GTAC representatives maintain that the proposed mining operation would not release sulphuric acid because most of the taconite they seek is contained within the region’s Ironwood Formation that contains little pyrite. Pyrite, (iron disulfide) creates sulfuric acid when exposed to water and air. Skulan, however, maintains that much of the proposed mine is actually located under the Tyler Slate, a pyrite bearing rock unit.

There is serious potential for acid rock drainage to reduce water quality and leach toxic metals from mining waste rock.
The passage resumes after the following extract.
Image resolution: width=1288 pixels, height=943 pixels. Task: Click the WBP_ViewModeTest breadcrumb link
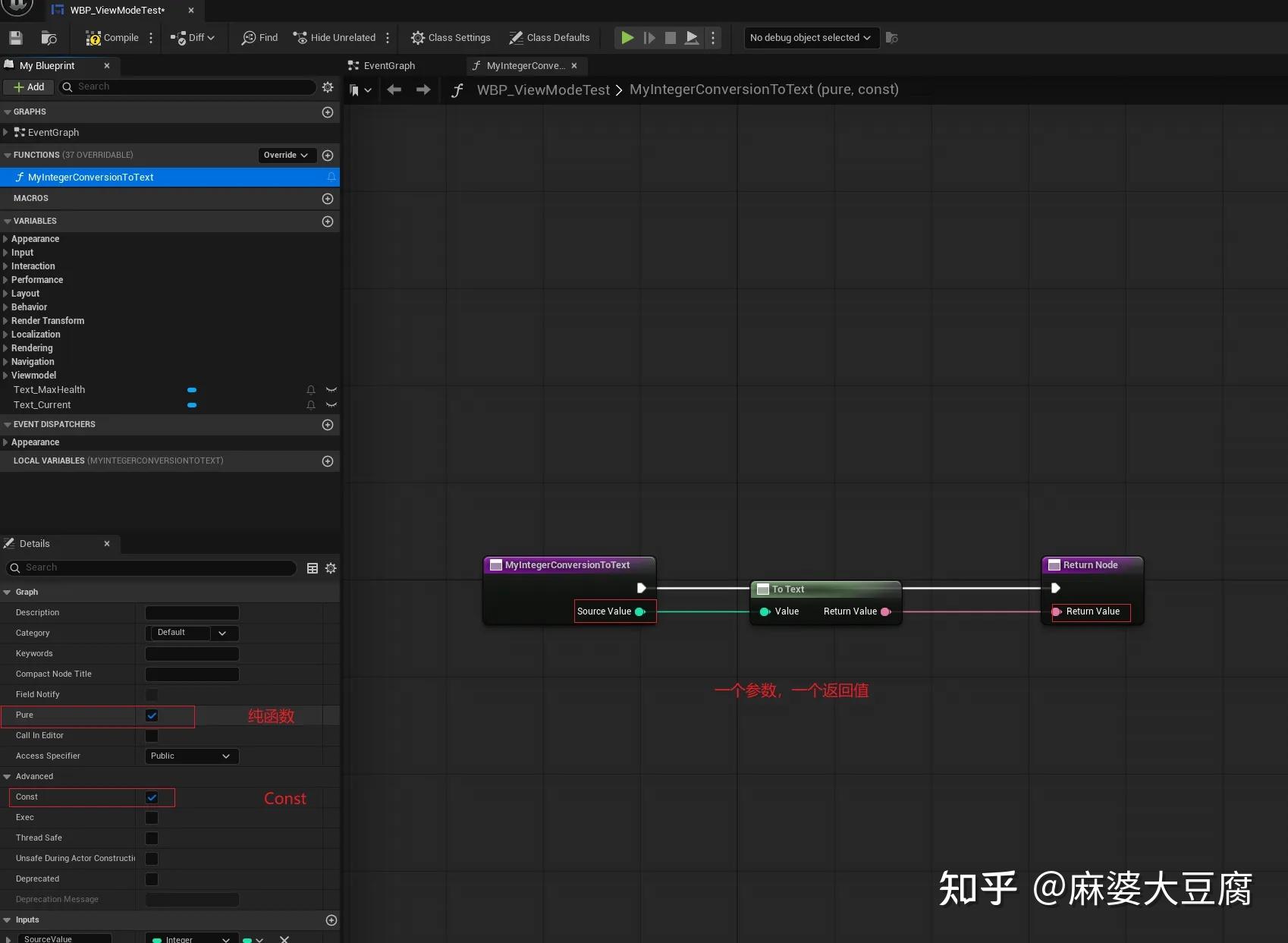click(x=543, y=90)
The overburden would be dumped into huge piles and could generate acid-rock drainage directly into the Bad River watershed. Sedimentation-filling and hydrological disruption of streams and wetlands in the immediate vicinity of the mine may have indirect effects on wild rice and fish. The massive dewatering process associated with open-pit mining could lower the water table around the mine, seriously affecting the fragile wild rice beds of the Bad River slough, according to Bad River Tribal chairman Mike Wiggins Jr.

Similar mining operations in Minnesota’s Mesabi Iron Range have created high levels of mercury and sulfate levels downstream in the St. Louis River and resulted in fish-consumption advisories.